The C-Series Saga: Boeing vs Bombardier (Part 1)

IMG_2896The best Scandinavian Sagas speak of those who faced twists and turns, trials and tribulations, adversity and hardship on the way to heroic achievement. For the Canadian manufacturer Bombardier, their Saga began in April 2016.

Two years ago Bombardier was struggling. Despite the success of their Q-Series (De Havilland Dash-8) and Regional Jet (Canadair) product lines, their newest clean sheet design, the C-Series, was in turmoil. Production delays and rising company debt threatened to spell the end of the program.

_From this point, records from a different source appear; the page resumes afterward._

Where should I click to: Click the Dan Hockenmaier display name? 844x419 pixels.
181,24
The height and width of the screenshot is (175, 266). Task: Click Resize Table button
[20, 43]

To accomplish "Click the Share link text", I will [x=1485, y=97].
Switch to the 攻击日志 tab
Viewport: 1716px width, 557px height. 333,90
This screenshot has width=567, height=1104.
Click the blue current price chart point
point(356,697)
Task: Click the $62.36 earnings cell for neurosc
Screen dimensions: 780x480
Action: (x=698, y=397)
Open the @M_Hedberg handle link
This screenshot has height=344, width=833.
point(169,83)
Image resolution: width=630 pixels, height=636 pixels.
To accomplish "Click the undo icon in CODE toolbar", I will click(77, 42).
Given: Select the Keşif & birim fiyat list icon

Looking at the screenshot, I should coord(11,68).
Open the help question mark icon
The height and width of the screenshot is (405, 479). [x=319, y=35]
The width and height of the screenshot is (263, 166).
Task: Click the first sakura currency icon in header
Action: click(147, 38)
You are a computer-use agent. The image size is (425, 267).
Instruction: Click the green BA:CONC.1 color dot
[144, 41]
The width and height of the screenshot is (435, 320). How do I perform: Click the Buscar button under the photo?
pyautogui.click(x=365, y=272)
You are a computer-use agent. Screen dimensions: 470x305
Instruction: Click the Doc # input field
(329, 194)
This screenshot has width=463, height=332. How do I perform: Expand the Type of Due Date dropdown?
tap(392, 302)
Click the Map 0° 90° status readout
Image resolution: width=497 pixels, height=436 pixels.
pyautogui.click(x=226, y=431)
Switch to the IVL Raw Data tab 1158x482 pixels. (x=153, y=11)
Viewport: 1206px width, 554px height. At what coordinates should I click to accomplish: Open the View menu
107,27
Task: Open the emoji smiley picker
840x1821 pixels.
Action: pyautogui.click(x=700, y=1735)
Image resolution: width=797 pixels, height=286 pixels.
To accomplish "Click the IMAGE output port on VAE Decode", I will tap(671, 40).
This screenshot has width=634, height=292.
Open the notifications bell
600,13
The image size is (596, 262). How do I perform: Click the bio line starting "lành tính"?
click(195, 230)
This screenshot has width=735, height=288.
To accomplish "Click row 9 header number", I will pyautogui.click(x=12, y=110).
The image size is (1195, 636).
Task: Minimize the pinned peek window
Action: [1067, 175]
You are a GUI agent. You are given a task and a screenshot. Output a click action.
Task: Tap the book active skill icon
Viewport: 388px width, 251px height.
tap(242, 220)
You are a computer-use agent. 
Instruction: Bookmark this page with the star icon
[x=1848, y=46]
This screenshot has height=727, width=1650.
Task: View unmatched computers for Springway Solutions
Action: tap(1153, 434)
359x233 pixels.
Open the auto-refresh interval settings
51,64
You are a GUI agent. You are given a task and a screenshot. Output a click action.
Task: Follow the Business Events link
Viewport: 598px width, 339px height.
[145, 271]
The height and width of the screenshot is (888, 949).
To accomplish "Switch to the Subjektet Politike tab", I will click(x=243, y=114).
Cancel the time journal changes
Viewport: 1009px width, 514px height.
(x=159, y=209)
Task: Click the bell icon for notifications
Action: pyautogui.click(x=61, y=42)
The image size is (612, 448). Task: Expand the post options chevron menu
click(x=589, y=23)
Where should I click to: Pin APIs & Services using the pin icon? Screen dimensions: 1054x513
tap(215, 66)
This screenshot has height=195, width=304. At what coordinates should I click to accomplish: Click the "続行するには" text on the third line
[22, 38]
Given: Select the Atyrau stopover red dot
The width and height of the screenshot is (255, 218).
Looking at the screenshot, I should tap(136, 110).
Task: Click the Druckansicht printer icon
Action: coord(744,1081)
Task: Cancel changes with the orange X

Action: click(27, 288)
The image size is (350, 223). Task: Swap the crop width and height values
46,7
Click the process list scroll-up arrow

Bombardier had designed the C-Series with the intention of filling the void between Embraer’s E-Jet family and Boeing’s 737MAX product. The base model CS100 was a clean sheet design which promised fuel savings through high-performance engines, an extended range compared to existing regional jets, and valuable short runway performance. The lengthened CS300 featured the same cockpit setup and PW1500G engines as the base model while offering additional seating and an extended range. The C-Series launch customers, Swiss International (CS100) and Air Baltic (CS300), had chosen the aircraft specifically for its versatility and fuel economy compared to competing products.

While the product had been praised and the concept commended, international sales were scarce. Apart from a couple of modest orders from Swiss InternationalAir Baltic, and the US Regional Republic Airways, the C-Series had struggled to generate firm orders. By April 2016, sales of the C-Series had flatlined.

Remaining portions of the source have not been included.